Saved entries
☆ ☆ ☆ ☆

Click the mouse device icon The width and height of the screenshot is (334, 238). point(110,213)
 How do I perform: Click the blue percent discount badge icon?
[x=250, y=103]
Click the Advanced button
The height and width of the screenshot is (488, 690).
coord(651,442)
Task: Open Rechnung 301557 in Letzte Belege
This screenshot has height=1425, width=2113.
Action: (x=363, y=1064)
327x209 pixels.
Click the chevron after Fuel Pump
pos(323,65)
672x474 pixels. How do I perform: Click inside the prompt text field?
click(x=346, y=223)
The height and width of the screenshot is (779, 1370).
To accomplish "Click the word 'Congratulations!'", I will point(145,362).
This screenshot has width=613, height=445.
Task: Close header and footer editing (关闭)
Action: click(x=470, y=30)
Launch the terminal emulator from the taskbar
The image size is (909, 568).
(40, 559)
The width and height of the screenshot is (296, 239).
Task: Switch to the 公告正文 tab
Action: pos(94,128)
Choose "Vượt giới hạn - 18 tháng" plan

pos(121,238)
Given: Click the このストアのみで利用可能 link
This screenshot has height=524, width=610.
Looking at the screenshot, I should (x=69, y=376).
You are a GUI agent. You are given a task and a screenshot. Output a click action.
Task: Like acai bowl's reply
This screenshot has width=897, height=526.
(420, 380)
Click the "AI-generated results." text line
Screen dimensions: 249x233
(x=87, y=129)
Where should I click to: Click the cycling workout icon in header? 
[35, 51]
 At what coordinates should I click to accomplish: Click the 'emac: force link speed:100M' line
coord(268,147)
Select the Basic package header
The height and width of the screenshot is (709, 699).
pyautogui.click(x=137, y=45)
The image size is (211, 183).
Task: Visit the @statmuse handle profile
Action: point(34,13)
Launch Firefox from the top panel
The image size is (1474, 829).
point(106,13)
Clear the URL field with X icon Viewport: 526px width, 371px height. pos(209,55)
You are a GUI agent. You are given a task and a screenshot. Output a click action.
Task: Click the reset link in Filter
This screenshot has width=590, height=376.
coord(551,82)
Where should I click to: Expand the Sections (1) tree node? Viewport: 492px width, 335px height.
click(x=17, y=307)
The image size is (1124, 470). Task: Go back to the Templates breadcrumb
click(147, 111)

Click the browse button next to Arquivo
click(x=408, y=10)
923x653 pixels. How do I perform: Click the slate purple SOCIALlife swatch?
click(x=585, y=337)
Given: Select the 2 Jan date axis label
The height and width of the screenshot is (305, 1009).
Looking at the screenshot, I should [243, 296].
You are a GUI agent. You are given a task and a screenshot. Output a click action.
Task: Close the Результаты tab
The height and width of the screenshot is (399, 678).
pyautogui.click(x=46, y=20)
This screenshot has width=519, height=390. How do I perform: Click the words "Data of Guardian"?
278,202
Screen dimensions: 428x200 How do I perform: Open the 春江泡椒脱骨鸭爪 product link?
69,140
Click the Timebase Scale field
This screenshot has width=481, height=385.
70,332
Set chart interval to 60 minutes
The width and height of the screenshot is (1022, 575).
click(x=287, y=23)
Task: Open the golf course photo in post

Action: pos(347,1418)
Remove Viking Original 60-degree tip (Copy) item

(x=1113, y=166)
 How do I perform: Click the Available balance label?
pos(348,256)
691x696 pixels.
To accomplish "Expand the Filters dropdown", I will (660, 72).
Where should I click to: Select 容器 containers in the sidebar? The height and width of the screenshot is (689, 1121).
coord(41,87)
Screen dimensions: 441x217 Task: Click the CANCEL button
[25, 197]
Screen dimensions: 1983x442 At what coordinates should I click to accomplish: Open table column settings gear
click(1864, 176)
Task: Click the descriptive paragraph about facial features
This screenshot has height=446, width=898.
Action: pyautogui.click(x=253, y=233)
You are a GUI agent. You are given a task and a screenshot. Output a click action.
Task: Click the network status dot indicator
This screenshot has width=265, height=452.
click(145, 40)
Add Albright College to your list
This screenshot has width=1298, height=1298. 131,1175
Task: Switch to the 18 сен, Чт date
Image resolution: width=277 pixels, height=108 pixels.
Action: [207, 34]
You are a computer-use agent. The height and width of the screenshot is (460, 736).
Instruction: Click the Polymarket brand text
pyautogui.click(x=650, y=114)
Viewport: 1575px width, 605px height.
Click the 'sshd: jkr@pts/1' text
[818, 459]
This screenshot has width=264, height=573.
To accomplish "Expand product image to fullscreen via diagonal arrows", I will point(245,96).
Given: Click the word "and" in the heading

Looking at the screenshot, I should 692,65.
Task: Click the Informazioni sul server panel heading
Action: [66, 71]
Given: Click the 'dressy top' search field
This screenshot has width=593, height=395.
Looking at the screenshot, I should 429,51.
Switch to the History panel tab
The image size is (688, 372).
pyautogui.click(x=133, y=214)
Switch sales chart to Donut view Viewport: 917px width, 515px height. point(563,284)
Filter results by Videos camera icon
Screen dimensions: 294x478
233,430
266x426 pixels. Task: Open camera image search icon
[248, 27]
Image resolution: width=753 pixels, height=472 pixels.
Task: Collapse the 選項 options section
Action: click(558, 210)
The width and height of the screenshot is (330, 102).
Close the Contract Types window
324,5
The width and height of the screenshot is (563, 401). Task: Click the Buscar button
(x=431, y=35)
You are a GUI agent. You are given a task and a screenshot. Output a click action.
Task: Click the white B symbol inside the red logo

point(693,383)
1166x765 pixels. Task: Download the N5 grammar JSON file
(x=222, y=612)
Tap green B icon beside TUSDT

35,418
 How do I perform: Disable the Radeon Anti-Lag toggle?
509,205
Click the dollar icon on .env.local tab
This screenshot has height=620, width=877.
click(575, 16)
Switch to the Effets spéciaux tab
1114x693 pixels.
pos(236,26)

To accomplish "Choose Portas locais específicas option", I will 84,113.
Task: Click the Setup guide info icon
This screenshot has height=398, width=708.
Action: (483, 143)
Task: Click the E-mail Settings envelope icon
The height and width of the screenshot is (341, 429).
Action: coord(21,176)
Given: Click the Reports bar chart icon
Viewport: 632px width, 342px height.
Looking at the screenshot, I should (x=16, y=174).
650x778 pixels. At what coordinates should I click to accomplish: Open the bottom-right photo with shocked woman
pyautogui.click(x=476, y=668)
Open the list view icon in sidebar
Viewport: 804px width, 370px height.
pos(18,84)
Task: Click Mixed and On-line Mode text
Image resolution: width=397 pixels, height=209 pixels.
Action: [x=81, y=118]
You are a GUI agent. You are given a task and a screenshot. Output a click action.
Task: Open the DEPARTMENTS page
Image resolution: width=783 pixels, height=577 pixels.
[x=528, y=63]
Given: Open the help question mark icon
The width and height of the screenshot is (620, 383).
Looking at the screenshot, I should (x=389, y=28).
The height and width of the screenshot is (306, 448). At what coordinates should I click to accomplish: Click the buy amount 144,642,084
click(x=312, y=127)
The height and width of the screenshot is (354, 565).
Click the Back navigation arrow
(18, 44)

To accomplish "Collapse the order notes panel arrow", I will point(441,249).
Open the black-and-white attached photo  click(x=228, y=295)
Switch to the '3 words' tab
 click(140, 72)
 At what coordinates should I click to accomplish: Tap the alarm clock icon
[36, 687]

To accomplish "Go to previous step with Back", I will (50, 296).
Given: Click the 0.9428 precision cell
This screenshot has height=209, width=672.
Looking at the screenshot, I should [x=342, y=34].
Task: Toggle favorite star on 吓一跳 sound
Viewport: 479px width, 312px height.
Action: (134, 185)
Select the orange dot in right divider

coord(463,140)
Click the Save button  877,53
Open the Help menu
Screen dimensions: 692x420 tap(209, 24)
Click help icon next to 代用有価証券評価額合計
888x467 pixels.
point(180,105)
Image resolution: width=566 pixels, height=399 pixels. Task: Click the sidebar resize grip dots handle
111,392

☆ ☆ ☆ ☆

## Task brief
Only the data above, repeated exactly, should make up the reply.

## Answer to this task
Click the mouse device icon The width and height of the screenshot is (334, 238). point(110,213)
 How do I perform: Click the blue percent discount badge icon?
[x=250, y=103]
Click the Advanced button
The height and width of the screenshot is (488, 690).
coord(651,442)
Task: Open Rechnung 301557 in Letzte Belege
This screenshot has height=1425, width=2113.
Action: (x=363, y=1064)
327x209 pixels.
Click the chevron after Fuel Pump
pos(323,65)
672x474 pixels. How do I perform: Click inside the prompt text field?
click(x=346, y=223)
The height and width of the screenshot is (779, 1370).
To accomplish "Click the word 'Congratulations!'", I will point(145,362).
This screenshot has width=613, height=445.
Task: Close header and footer editing (关闭)
Action: click(x=470, y=30)
Launch the terminal emulator from the taskbar
The image size is (909, 568).
(40, 559)
The width and height of the screenshot is (296, 239).
Task: Switch to the 公告正文 tab
Action: pos(94,128)
Choose "Vượt giới hạn - 18 tháng" plan

pos(121,238)
Given: Click the このストアのみで利用可能 link
This screenshot has height=524, width=610.
Looking at the screenshot, I should (x=69, y=376).
You are a GUI agent. You are given a task and a screenshot. Output a click action.
Task: Like acai bowl's reply
This screenshot has width=897, height=526.
(420, 380)
Click the "AI-generated results." text line
Screen dimensions: 249x233
(x=87, y=129)
Where should I click to: Click the cycling workout icon in header? 
[35, 51]
 At what coordinates should I click to accomplish: Click the 'emac: force link speed:100M' line
coord(268,147)
Select the Basic package header
The height and width of the screenshot is (709, 699).
pyautogui.click(x=137, y=45)
The image size is (211, 183).
Task: Visit the @statmuse handle profile
Action: point(34,13)
Launch Firefox from the top panel
The image size is (1474, 829).
point(106,13)
Clear the URL field with X icon Viewport: 526px width, 371px height. pos(209,55)
You are a GUI agent. You are given a task and a screenshot. Output a click action.
Task: Click the reset link in Filter
This screenshot has width=590, height=376.
coord(551,82)
Where should I click to: Expand the Sections (1) tree node? Viewport: 492px width, 335px height.
click(x=17, y=307)
The image size is (1124, 470). Task: Go back to the Templates breadcrumb
click(147, 111)

Click the browse button next to Arquivo
click(x=408, y=10)
923x653 pixels. How do I perform: Click the slate purple SOCIALlife swatch?
click(x=585, y=337)
Given: Select the 2 Jan date axis label
The height and width of the screenshot is (305, 1009).
Looking at the screenshot, I should [243, 296].
You are a GUI agent. You are given a task and a screenshot. Output a click action.
Task: Close the Результаты tab
The height and width of the screenshot is (399, 678).
pyautogui.click(x=46, y=20)
This screenshot has width=519, height=390. How do I perform: Click the words "Data of Guardian"?
278,202
Screen dimensions: 428x200 How do I perform: Open the 春江泡椒脱骨鸭爪 product link?
69,140
Click the Timebase Scale field
This screenshot has width=481, height=385.
70,332
Set chart interval to 60 minutes
The width and height of the screenshot is (1022, 575).
click(x=287, y=23)
Task: Open the golf course photo in post

Action: pos(347,1418)
Remove Viking Original 60-degree tip (Copy) item

(x=1113, y=166)
 How do I perform: Click the Available balance label?
pos(348,256)
691x696 pixels.
To accomplish "Expand the Filters dropdown", I will (660, 72).
Where should I click to: Select 容器 containers in the sidebar? The height and width of the screenshot is (689, 1121).
coord(41,87)
Screen dimensions: 441x217 Task: Click the CANCEL button
[25, 197]
Screen dimensions: 1983x442 At what coordinates should I click to accomplish: Open table column settings gear
click(1864, 176)
Task: Click the descriptive paragraph about facial features
This screenshot has height=446, width=898.
Action: pyautogui.click(x=253, y=233)
You are a GUI agent. You are given a task and a screenshot. Output a click action.
Task: Click the network status dot indicator
This screenshot has width=265, height=452.
click(145, 40)
Add Albright College to your list
This screenshot has width=1298, height=1298. 131,1175
Task: Switch to the 18 сен, Чт date
Image resolution: width=277 pixels, height=108 pixels.
Action: [207, 34]
You are a computer-use agent. The height and width of the screenshot is (460, 736).
Instruction: Click the Polymarket brand text
pyautogui.click(x=650, y=114)
Viewport: 1575px width, 605px height.
Click the 'sshd: jkr@pts/1' text
[818, 459]
This screenshot has width=264, height=573.
To accomplish "Expand product image to fullscreen via diagonal arrows", I will point(245,96).
Given: Click the word "and" in the heading

Looking at the screenshot, I should 692,65.
Task: Click the Informazioni sul server panel heading
Action: [66, 71]
Given: Click the 'dressy top' search field
This screenshot has width=593, height=395.
Looking at the screenshot, I should 429,51.
Switch to the History panel tab
The image size is (688, 372).
pyautogui.click(x=133, y=214)
Switch sales chart to Donut view Viewport: 917px width, 515px height. point(563,284)
Filter results by Videos camera icon
Screen dimensions: 294x478
233,430
266x426 pixels. Task: Open camera image search icon
[248, 27]
Image resolution: width=753 pixels, height=472 pixels.
Task: Collapse the 選項 options section
Action: click(558, 210)
The width and height of the screenshot is (330, 102).
Close the Contract Types window
324,5
The width and height of the screenshot is (563, 401). Task: Click the Buscar button
(x=431, y=35)
You are a GUI agent. You are given a task and a screenshot. Output a click action.
Task: Click the white B symbol inside the red logo

point(693,383)
1166x765 pixels. Task: Download the N5 grammar JSON file
(x=222, y=612)
Tap green B icon beside TUSDT

35,418
 How do I perform: Disable the Radeon Anti-Lag toggle?
509,205
Click the dollar icon on .env.local tab
This screenshot has height=620, width=877.
click(575, 16)
Switch to the Effets spéciaux tab
1114x693 pixels.
pos(236,26)

To accomplish "Choose Portas locais específicas option", I will 84,113.
Task: Click the Setup guide info icon
This screenshot has height=398, width=708.
Action: (483, 143)
Task: Click the E-mail Settings envelope icon
The height and width of the screenshot is (341, 429).
Action: coord(21,176)
Given: Click the Reports bar chart icon
Viewport: 632px width, 342px height.
Looking at the screenshot, I should (x=16, y=174).
650x778 pixels. At what coordinates should I click to accomplish: Open the bottom-right photo with shocked woman
pyautogui.click(x=476, y=668)
Open the list view icon in sidebar
Viewport: 804px width, 370px height.
pos(18,84)
Task: Click Mixed and On-line Mode text
Image resolution: width=397 pixels, height=209 pixels.
Action: [x=81, y=118]
You are a GUI agent. You are given a task and a screenshot. Output a click action.
Task: Open the DEPARTMENTS page
Image resolution: width=783 pixels, height=577 pixels.
[x=528, y=63]
Given: Open the help question mark icon
The width and height of the screenshot is (620, 383).
Looking at the screenshot, I should (x=389, y=28).
The height and width of the screenshot is (306, 448). At what coordinates should I click to accomplish: Click the buy amount 144,642,084
click(x=312, y=127)
The height and width of the screenshot is (354, 565).
Click the Back navigation arrow
(18, 44)

To accomplish "Collapse the order notes panel arrow", I will point(441,249).
Open the black-and-white attached photo  click(x=228, y=295)
Switch to the '3 words' tab
 click(140, 72)
 At what coordinates should I click to accomplish: Tap the alarm clock icon
[36, 687]

To accomplish "Go to previous step with Back", I will (50, 296).
Given: Click the 0.9428 precision cell
This screenshot has height=209, width=672.
Looking at the screenshot, I should [x=342, y=34].
Task: Toggle favorite star on 吓一跳 sound
Viewport: 479px width, 312px height.
Action: (134, 185)
Select the orange dot in right divider

coord(463,140)
Click the Save button  877,53
Open the Help menu
Screen dimensions: 692x420 tap(209, 24)
Click help icon next to 代用有価証券評価額合計
888x467 pixels.
point(180,105)
Image resolution: width=566 pixels, height=399 pixels. Task: Click the sidebar resize grip dots handle
111,392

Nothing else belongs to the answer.